In Indonesian, reduplication is marked by between the original lemma and the
reduplicated form. However, this feature needs more improvement to handle all
affixing and reduplication features in Indonesian.
2. Failure to Handle
Two-Level Morphology in Semitic Mode
I am
aware that infixes are quite productive in Tagalog, and for this, Semitic mode
does significantly helps. In Indonesian, infixes are not as productive as
prefixes and suffixes. However, unlike Tagalog (at least to my knowledge), some
prefixes and reduplication in Indonesian requires two (or more) morphological
operations, beyond simple concatenation (some linguists are familiar with these
terms: non-concatenative morphology or two-level morphology).
For
instance, <menyuruh> is the inflected form of <suruh> ‘to command
someone to do something’. You notice here it is not as simple as concatenating
<me> to <makan> (see the previous). There are two operations here:
first, that the initial character of the lemma string is deleted <suruh>.
Then after that, a prefix <meny> is attached. This phenomenon is actually
the result of nasal assimilation in Phonology. See Prince and Mc Carthy’s
Optimality Theory, 1993. But since in UNITEX, we deal with the orthographical
representation so I will not discuss this further here.
Another
example is <sayur-mayur> (variety
of vegetables), which is the reduplicated form of <sayur> vegetable. Here,
hyphen is inserted after the lemma <sayur->, and then the lemma is copied
<sayur-sayur>. And finally, the initial character of the copied lemma is
replaced by <m> resulting on <sayur-mayur>.
I added
the entry lines with <suruh> and <sayur>, and I also wrote the
following inflectional graphs expecting <menyuruh> and
<sayur-mayur> as the result. However, this is the result that I got:
makan,$V1+TO_EAT
suruh,$V2+TO_COMMAND
sayur,$N2+VEGETABLE
The
result was not like I have expected. For <suruh>, I expected that
<x=1> would delete the initial character of the lemma <suruh> to
<uruh>. But it turned out to delete the initial character of the
inflected form to <enysuruh>. As for <mayur>, I wrote <R=m>
in my graph before the position of copied lemma (the second one), expecting
that it would replace the initial character of the copied lemma. But it turned
out to replace the original lemma (the first one).

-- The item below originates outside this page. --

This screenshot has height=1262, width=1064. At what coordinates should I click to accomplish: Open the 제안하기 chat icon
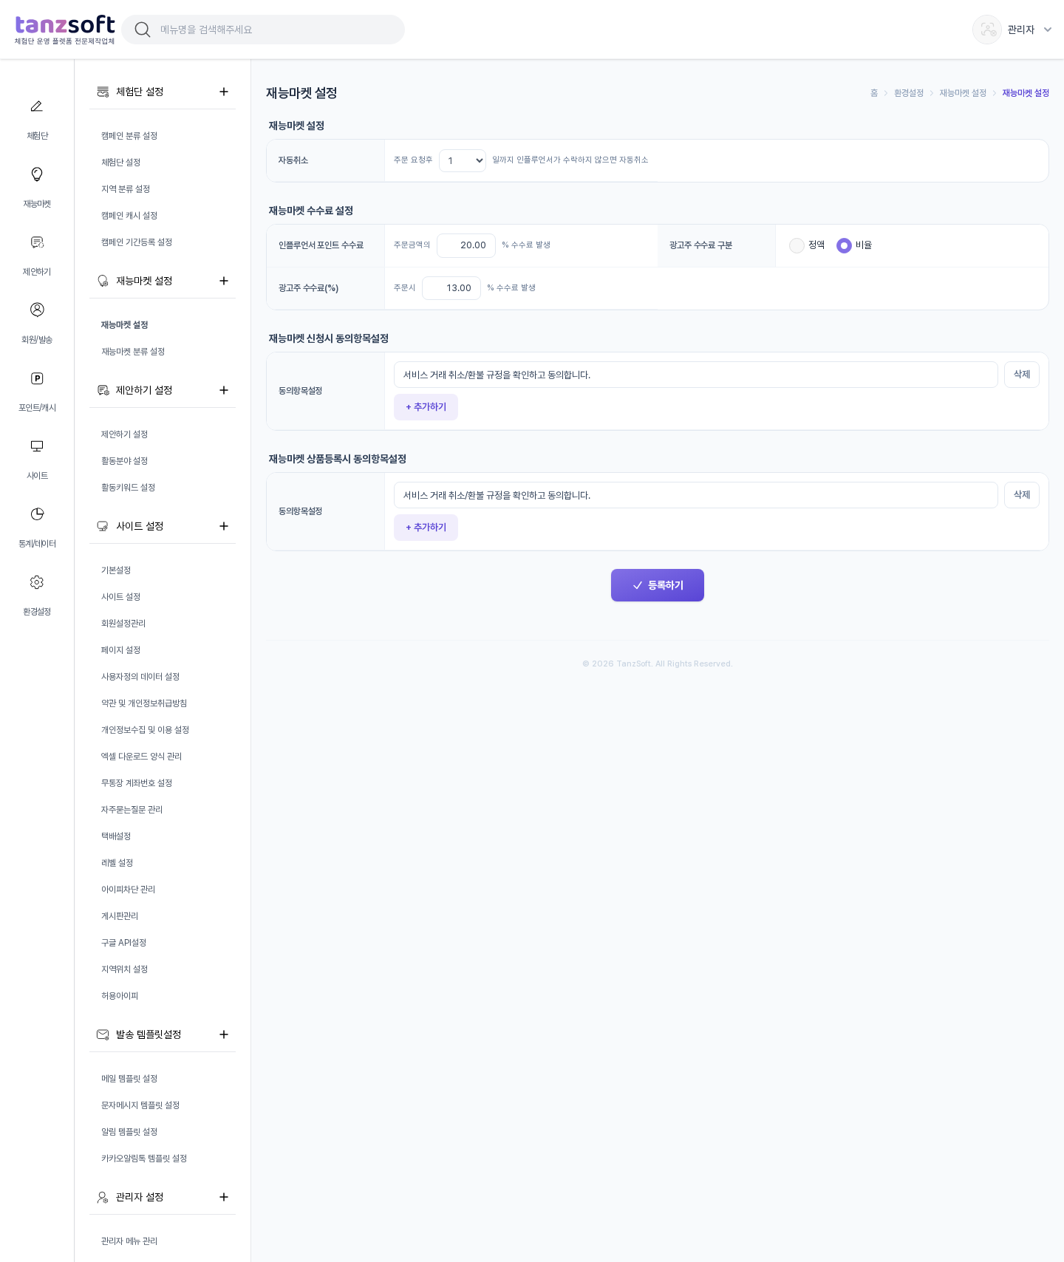pyautogui.click(x=37, y=242)
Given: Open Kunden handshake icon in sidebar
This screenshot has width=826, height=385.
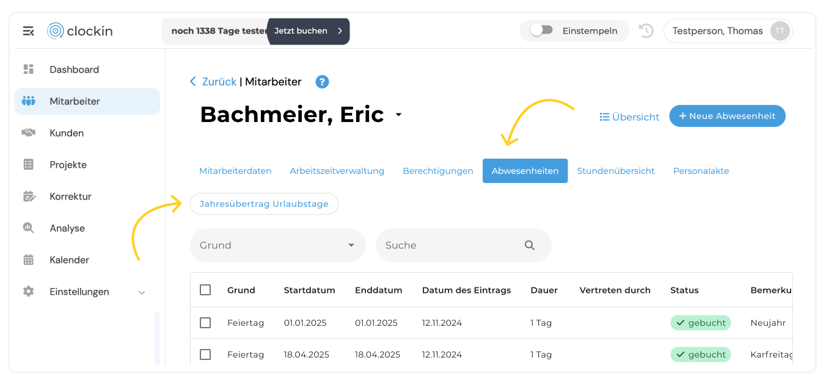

3. Some Possible Solutions
In
my opinion, there are some possible solutions for this with regard to
inflectional graph. The first one is to make UNITEX execute the operation
orderly. The <x=1> and <R=1> metasymbols must apply to the right
(instead to the left). This will avoid deleting <meny> to <eny>,
and instead it will delete <suruh> to <uruh>. After the deletion,
simple concatenation can be done. As for the reduplication, it will replace the
initial character of the copied lemma (the right one), instead of the original
lemma (the left one), resulting on <sayur-mayur> instead of
<mayor-sayur>.
The
second solution is to write metasymbol with SIMILAR (but not the same) functionality
of delete <X=?> and replace <I=?>
but can apply in with the ordering that supports users’ need.
<m e n y s u r u h>
<1 2 3 4 5 6 7 8 9>
<X=5> delete the
fifth character (not all the first five characters)
<menyuruh>
<12346789>
With the case of
<sayur-mayur>, here what I expect it to work. It copies <sayur> to
<sayur-sayur>. The metasymbol is expected to replace the 7th
character to <m> resulting on <sayur-mayur>. I am thinking of
<R7=m>
<s a y u r - s a y u r>
<1 2 3 4 5 6 7 8 9 10 11>
m
<R7=m> replaces the
7th character of the strings to <m>
<s a y u r - m a y u r>
<1 2 3 4 5 6 7 8 9 10 11>
Using Semitic module is not completely bad as it is
able to handle simple concatenation, and simple reduplication. But
unfortunately it failed to account for two-level morphology. Using English
module, like what I did previously, can benefit in terms of handling two-level
morphology, but it is visually disturbing, plus it cannot handle reduplication.
This is normal, as the two modules (semitic and English) are not designed for
Indonesian. Therefore, it is necessary to built a special module that is
functional to handle the linguistic feature of Indonesian.